More to the point: Isolation breeds endemism. A few individuals in a species arrive in a weird new place; they adapt. They rarely encounter compatriots from the mainland to breed with, and so they gradually become more distinct, until they are wholly different. Lots of endemic species — and the Galápagos has hundreds — means lots of opportunities to observe exactly how evolution works.
In other words, the Galápagos is not only a gleaming laboratory, but one brimming with data to be mined.
Darwin, being Darwin, understood this immediately. “The archipelago is a little world within itself,” he wrote in Voyage of the Beagle. “Both in space and time, we seem to be brought somewhat near to that great fact — that mystery of mysteries — the first appearance of new beings on this earth.”
The photos in this post show magnificent frigatebirds, just one of many examples of the power of endemism in the Galápagos. The birds are klepto-parasitic, meaning that rather than diving for their own fish, they force other birds to give them regurgitated catch. (Ewww.) Unlike those other birds, magnificent frigates lack the oil gland needed to keep their feathers waterproof. If they had it, they’d be too heavy. You see, magnificent frigatebirds have evolved to be exceptional flyers. They have teeny-tiny bodies relative to very large wings, allowing them to fly for hundreds of miles in one stretch.
Because they can travel so far, frigatebirds swap genes all over the Caribbean and beyond, from the Galápagos to Florida to Baja. This makes them the go-to example of a native species in the Galápagos. And yet…
Last year, researchers from the Smithsonian Conservation Biology Institute analyzed the DNA of magnificent frigatebirds from nine different locations. All had roughly the same genetic make-up, with one exception: the Galápagos magnificent frigates. Turns out this population, which numbers about 1,000 pairs, has been on its own genetic course for half a million years.
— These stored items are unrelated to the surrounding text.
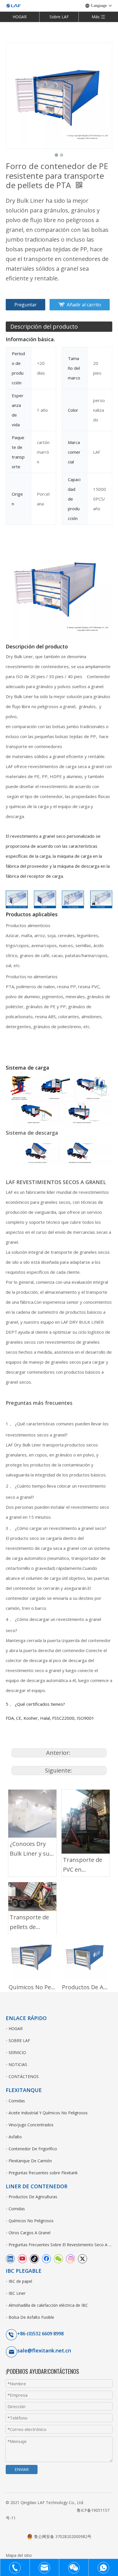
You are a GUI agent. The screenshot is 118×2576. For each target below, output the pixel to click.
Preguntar (25, 305)
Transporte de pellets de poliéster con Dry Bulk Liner (29, 1922)
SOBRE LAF (19, 2040)
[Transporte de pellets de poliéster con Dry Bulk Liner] (32, 1896)
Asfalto (15, 2136)
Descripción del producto (44, 326)
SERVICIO (17, 2052)
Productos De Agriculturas (85, 1987)
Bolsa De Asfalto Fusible (31, 2317)
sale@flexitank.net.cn (44, 2350)
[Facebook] (46, 2258)
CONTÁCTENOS (24, 2076)
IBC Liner (17, 2293)
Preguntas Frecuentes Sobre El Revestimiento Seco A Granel (60, 2244)
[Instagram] (70, 2258)
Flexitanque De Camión (30, 2160)
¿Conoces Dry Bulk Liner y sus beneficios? (31, 1849)
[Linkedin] (10, 2258)
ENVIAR (22, 2469)
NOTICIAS (18, 2064)
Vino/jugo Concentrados (31, 2124)
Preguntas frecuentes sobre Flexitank (43, 2172)
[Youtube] (22, 2258)
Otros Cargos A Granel (29, 2232)
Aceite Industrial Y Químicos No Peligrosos (48, 2112)
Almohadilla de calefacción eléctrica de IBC (48, 2305)
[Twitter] (82, 2258)
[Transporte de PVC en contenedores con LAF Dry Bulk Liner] (86, 1822)
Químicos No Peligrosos (32, 1987)
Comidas (17, 2100)
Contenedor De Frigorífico (33, 2148)
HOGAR (20, 16)
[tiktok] (34, 2258)
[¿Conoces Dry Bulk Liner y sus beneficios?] (32, 1814)
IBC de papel (20, 2281)
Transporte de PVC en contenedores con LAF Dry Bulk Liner (85, 1865)
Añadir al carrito (84, 305)
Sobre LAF (59, 16)
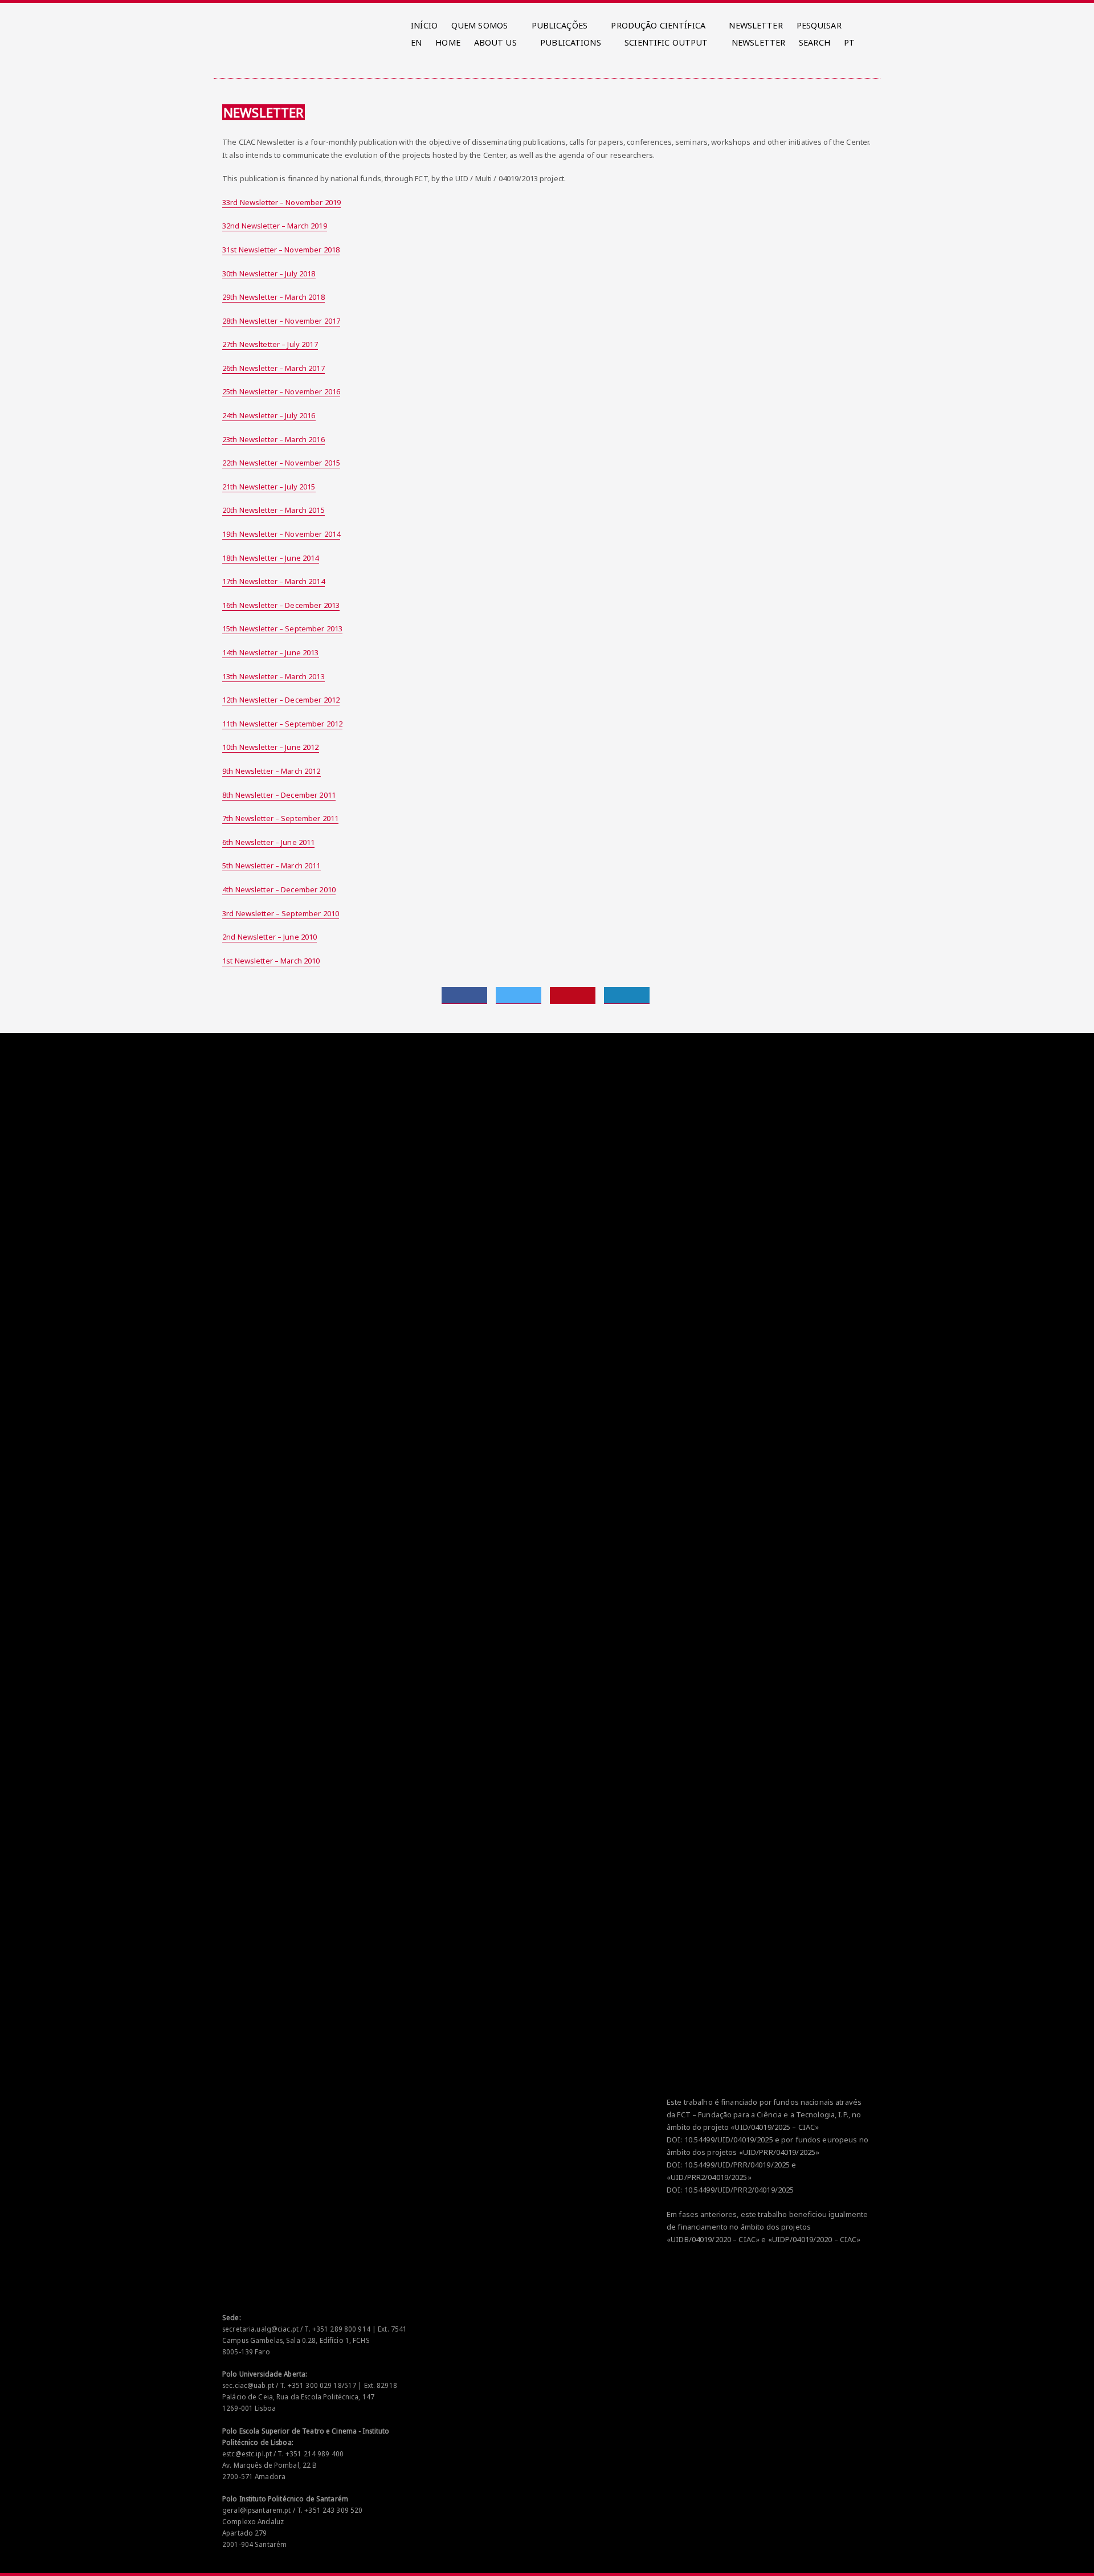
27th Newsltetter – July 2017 (270, 344)
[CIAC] (224, 23)
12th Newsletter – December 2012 (281, 700)
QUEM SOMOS (479, 25)
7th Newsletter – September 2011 (280, 818)
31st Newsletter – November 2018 (281, 249)
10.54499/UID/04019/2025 (728, 2139)
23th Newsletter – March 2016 (273, 439)
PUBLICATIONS (570, 42)
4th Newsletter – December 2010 (279, 889)
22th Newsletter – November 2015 (281, 463)
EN (416, 42)
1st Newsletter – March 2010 (271, 961)
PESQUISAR (819, 25)
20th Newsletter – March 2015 (273, 510)
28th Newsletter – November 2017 (281, 321)
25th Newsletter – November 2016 (281, 391)
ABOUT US (495, 42)
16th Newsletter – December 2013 (281, 605)
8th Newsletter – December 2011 (279, 795)
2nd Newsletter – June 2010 (269, 937)
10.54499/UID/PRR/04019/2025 (737, 2164)
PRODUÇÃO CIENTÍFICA (658, 25)
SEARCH (814, 42)
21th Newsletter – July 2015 (269, 486)
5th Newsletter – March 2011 (271, 865)
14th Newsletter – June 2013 (270, 652)
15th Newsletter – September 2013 (282, 628)
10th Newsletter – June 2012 (270, 747)
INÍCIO (424, 25)
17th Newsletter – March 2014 (273, 581)
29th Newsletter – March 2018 (273, 297)
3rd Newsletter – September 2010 (280, 913)
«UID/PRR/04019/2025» (779, 2152)
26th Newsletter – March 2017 (273, 368)
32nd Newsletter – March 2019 (274, 226)
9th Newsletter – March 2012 (271, 771)
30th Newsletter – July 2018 (269, 273)
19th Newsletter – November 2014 (281, 534)
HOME (447, 42)
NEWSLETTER (755, 25)
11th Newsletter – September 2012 (282, 723)
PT (849, 42)
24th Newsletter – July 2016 (269, 415)
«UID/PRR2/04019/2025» (709, 2177)
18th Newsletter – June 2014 (270, 558)
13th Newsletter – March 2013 (273, 676)
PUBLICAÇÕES (559, 25)
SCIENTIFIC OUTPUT (666, 42)
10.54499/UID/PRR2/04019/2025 (739, 2190)
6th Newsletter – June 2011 (268, 842)
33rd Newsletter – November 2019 (281, 202)
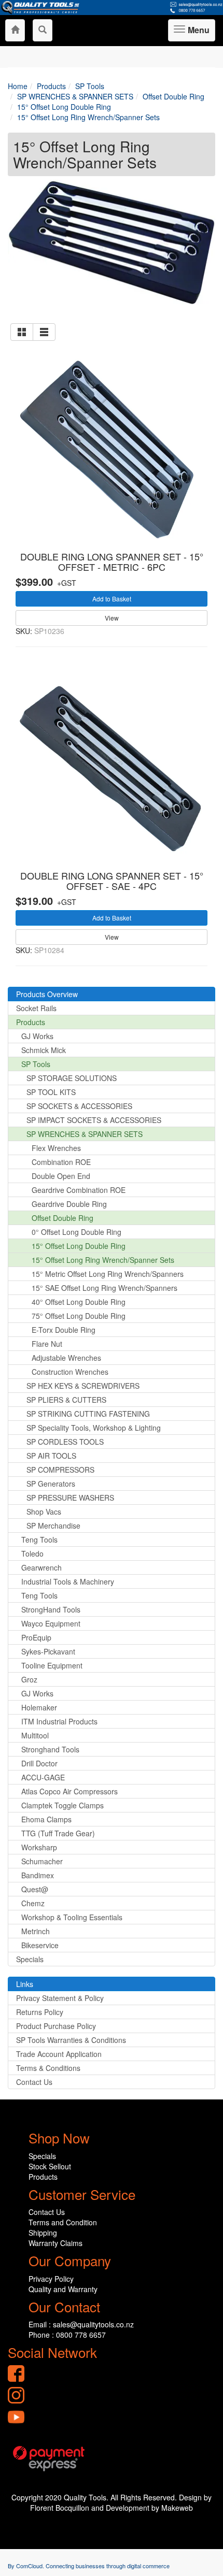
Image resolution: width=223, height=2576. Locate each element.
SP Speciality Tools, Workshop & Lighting (93, 1427)
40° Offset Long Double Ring (79, 1302)
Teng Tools (39, 1539)
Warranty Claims (55, 2243)
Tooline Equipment (51, 1665)
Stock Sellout (50, 2166)
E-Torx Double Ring (63, 1330)
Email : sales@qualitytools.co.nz (81, 2324)
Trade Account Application (59, 2054)
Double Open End (61, 1176)
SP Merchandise (53, 1525)
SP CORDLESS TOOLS (65, 1441)
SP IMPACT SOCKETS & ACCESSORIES (93, 1120)
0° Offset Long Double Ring (76, 1232)
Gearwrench (41, 1567)
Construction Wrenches (70, 1371)
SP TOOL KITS (51, 1092)
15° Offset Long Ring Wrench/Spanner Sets (103, 1260)
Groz (29, 1679)
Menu (197, 32)
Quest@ (34, 1889)
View (112, 617)
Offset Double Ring (62, 1218)
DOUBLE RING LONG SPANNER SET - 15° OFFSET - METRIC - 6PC (111, 561)
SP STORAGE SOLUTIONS (71, 1078)
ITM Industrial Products (59, 1721)
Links (24, 1984)
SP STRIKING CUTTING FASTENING (88, 1413)
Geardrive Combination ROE (79, 1190)
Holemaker (39, 1707)
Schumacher (42, 1861)
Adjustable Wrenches (66, 1357)
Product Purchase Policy (56, 2026)
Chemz (33, 1903)
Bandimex (37, 1875)
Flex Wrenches (56, 1148)
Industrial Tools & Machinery (67, 1581)
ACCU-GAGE (43, 1777)
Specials (30, 1959)
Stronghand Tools (50, 1749)
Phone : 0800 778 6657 (67, 2334)
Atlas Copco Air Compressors (69, 1791)
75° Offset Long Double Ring (79, 1316)
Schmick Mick (43, 1050)
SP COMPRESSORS (60, 1469)
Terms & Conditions (48, 2068)
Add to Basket (111, 598)
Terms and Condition (63, 2222)
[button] (21, 332)
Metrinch (35, 1931)
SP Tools (35, 1064)
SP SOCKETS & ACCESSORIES (79, 1106)
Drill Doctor (39, 1763)
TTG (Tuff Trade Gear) (58, 1833)
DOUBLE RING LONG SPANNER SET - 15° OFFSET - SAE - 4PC (111, 881)
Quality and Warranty (63, 2289)
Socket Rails (36, 1008)
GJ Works (37, 1036)
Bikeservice (40, 1945)
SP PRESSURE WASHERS (70, 1497)
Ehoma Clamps (46, 1819)
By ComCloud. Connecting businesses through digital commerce (89, 2565)
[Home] (15, 30)
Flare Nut (47, 1344)
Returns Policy (39, 2012)
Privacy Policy (51, 2278)
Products (30, 1022)
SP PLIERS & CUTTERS (66, 1399)
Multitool (35, 1735)
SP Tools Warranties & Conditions (71, 2040)
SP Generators (50, 1483)
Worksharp (39, 1847)
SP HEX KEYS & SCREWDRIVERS (83, 1385)
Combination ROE (61, 1162)
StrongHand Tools (50, 1609)
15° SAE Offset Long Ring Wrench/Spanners (104, 1288)
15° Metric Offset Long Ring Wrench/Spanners (108, 1274)
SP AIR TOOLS (51, 1455)
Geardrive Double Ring (69, 1204)
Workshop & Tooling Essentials (71, 1917)
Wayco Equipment (50, 1623)
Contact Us (34, 2082)
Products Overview (47, 994)
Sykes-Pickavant (48, 1651)
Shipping (43, 2232)
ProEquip (36, 1637)
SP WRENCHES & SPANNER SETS (84, 1134)
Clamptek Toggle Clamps (62, 1805)
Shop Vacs (43, 1511)
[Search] (42, 30)
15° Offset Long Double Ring (79, 1246)
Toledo (32, 1553)
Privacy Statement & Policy (60, 1998)
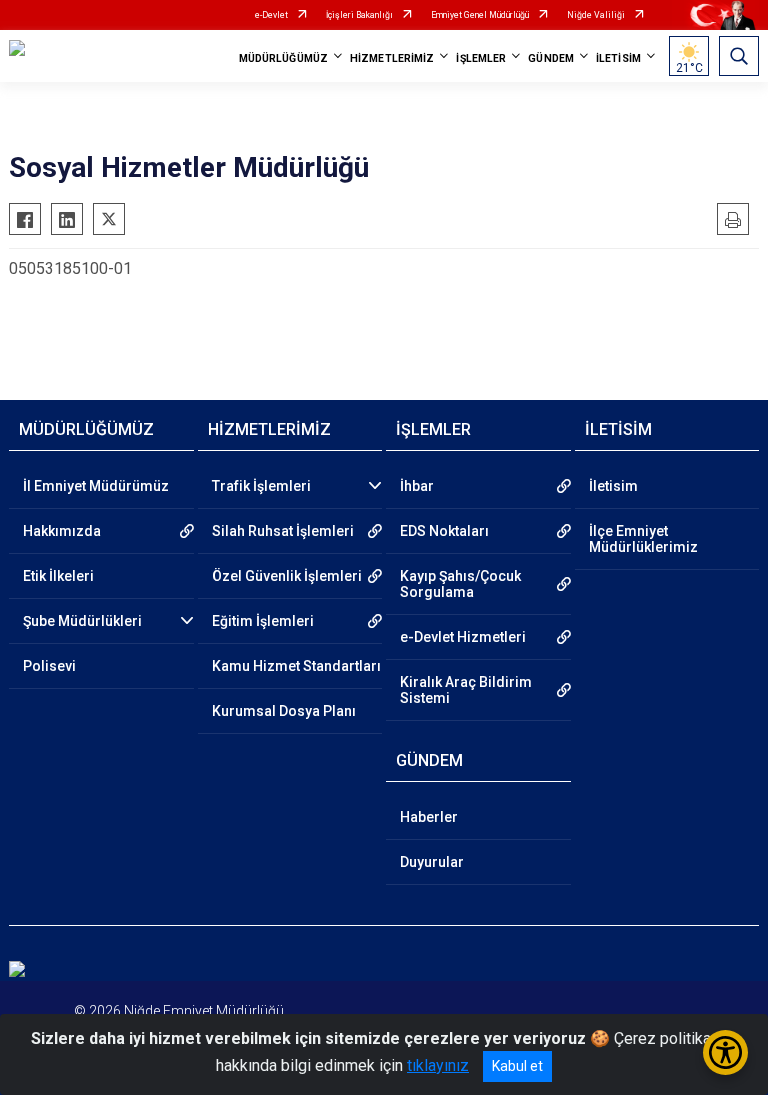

How did the islands create this new subspecies (or, perhaps, new species), when the birds could have flown away anytime? Is it because they prefer to breed where they were born? Or because the islands provide especially nutrient-rich prey? Is it a byproduct of increased choosiness for mates with some Galápagos-specific trait? Nobody’s got a clue, but figuring it out will get us closer to understanding Darwin’s mystery of mysteries. The International Union for Conservation of Nature puts magnificent frigatebirds in a category of “least concern.” But in light of the new data, the researchers argue that the birds are worth protecting. Like everything else on the islands, I’d say.